The people who hunt big game are angry and frustrated with the surge in the wolf population.

COURTESY PHOTO: OREGON DEPARTMENT OF FISH AND WILDLIFE - The image shows one of two wolves that were captured on film by trail cameras on the east end of the Mt. Hood National Forest.Most of us who live in East Multnomah and Clackamas counties will never lay eyes on wild gray wolves as they roam through the high country of the Mt. Hood National Forest, but it's a fair bet that most people hold a strong opinion regarding the presence of these apex predators.

To catch you up: The Oregon Department of Fish and Wildlife has released images of two wolves spotted on the east side of Mount Hood. While there have been other sightings in years past, this is the first time in decades that multiple wolves (two) have been seen on the forest at any one time. DNA tests have not been done on these wolves, so it's impossible to know precisely where they came from. If history repeats itself, these wolves likely originated in northeast Oregon where wolf numbers have risen steadily since their return to the state a decade ago, having migrated from Idaho.

It's also impossible to know, at this time, if the new arrivals are a breeding pair, if these animals are setting up housekeeping or if they're just passing through. And it's unknown if these wolves will ever venture onto the west side of Mount Hood.

In short, there's a lot of unknowns.

But as of 2016, the Oregon Department of Fish and Wildlife reported 110 wolves inhabiting the state. And as wolves begin to appear in other parts of the state, it's a sign that the population continues to grow.

The wolf — by name alone— is a lightning rod for controversy. Conservationists herald their return as a blessing, a restoration of the predator vs. prey balance to the natural environment. Livestock owners view wolves as a threat to livelihoods. Deer and elk hunters see the wolf as a blessing and curse, something that rightfully occupies a place in the natural environment, but also a destructive force that, if left unchecked, has the potential of dealing a crippling blow to already precarious big game herds.

As with most things, the truth regarding wolves is hard to come by.

For sure, one of the realities of wolves is their appetite. Wolves eat meat, and because a pack has a lot of mouths to feed, they'll likely prey on wildlife species that provided the biggest bang for their nutritional needs — deer and elk.

In northeast Oregon, the people who hunt big game are angry and frustrated with the surge in the wolf population, and they certainly have some justification. Deer and elk herds have been on the decline for years under mounting pressure from a lot of different factors — mountain lions, black bears, coyotes, loss of habitat, harsh winter conditions, summer drought, legitimate hunters, road kill and the scourge of poaching. Already facing these road blocks to survival, deer and elk herds now face life-and-death interactions with wolves, which had been eradicated from the state by the mid 1900s.
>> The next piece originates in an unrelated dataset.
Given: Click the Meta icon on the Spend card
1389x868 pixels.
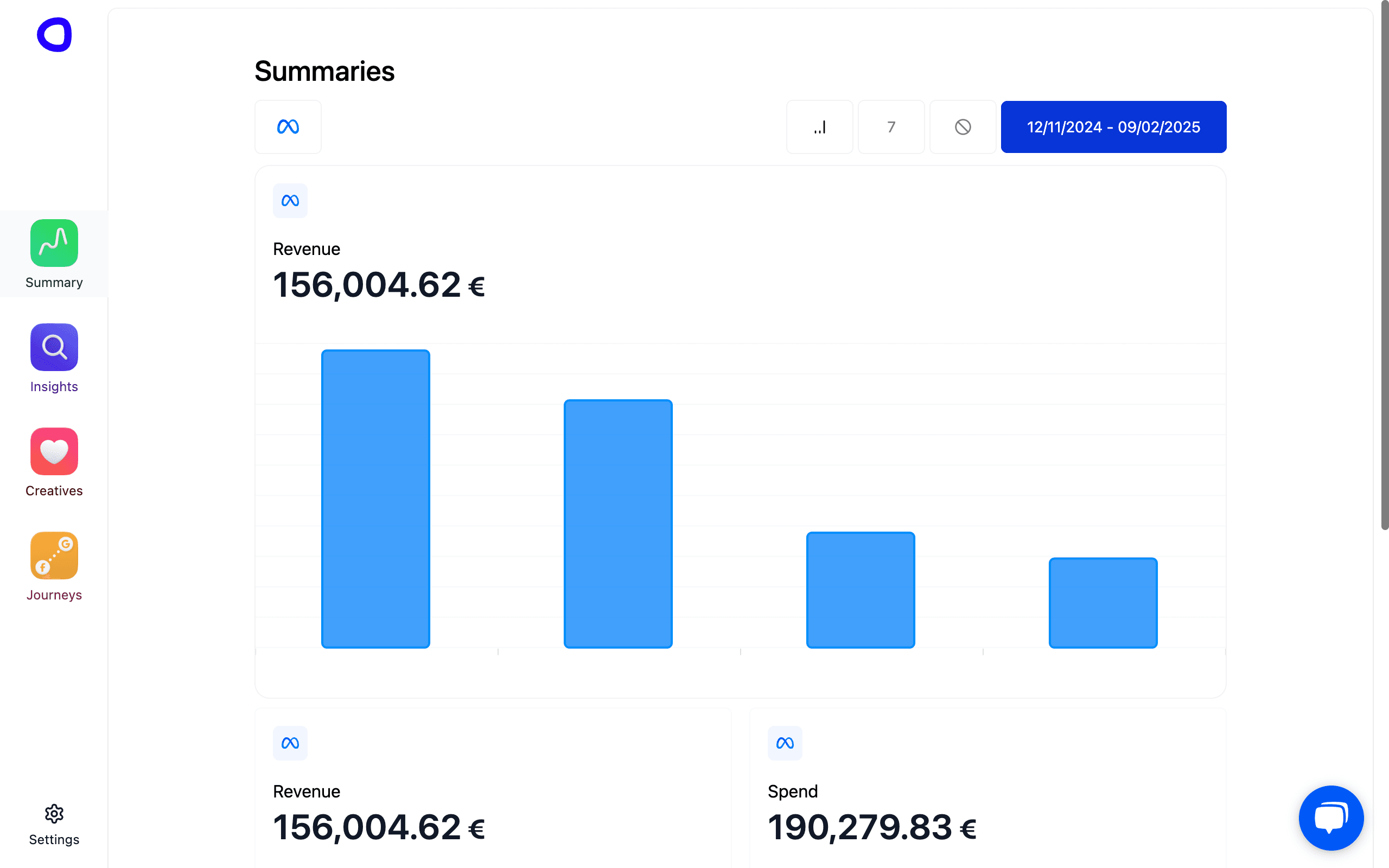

All of this goes to say that the presence of wolves isn't something that can be easily shrugged off, lightly dismissed as "crying wolf." The concerns of all Oregonians should be taken into consideration as these predators spread out into other parts of the state.

And now the conversation shifts from a problem that only existed 200 miles away, but now has come to our backyard. It remains to be seen what impact — if any — these predators will have on black-tailed deer and Roosevelt elk. Some ODFW personnel tell us the negative impact on wildlife is overstated, but many others close to the situation will give you a different response.

So, faced with the unknown, we shouldn't wait for damage to occur before we formulate plans to manage wolves in western Oregon.

When Oregonians outlawed hounding and baiting of mountain lions and black bears, the result was a surge in those predator species, corresponding to a decline in deer and elk numbers. The state was not prepared, and it took years for wildlife managers to catch up in terms of predator management.

It's this wait-and-see posture that just might lead to undesirable losses in big game species on the Mt. Hood National Forest. That's why we encourage a proactive plan that assumes wolves will repopulate this forest, and forecasts the level of wolf population that can be sustained while maintaining other wildlife species.

Wildlife biologists across the state are undoubtedly scoffing at what's being said here. But it's those same wildlife experts who need to provide Oregonians with assurances that their cherished wildlife is being protected and enhanced, that preparations are being made now to manage the presence of wolves, and that real effort will be made to avoid the conflicts that have emerged in other parts of the state.

Wolves are welcome here on the Mt. Hood National Forest, but only if their numbers are controlled at a sustainable level. The work to determine that number begins now.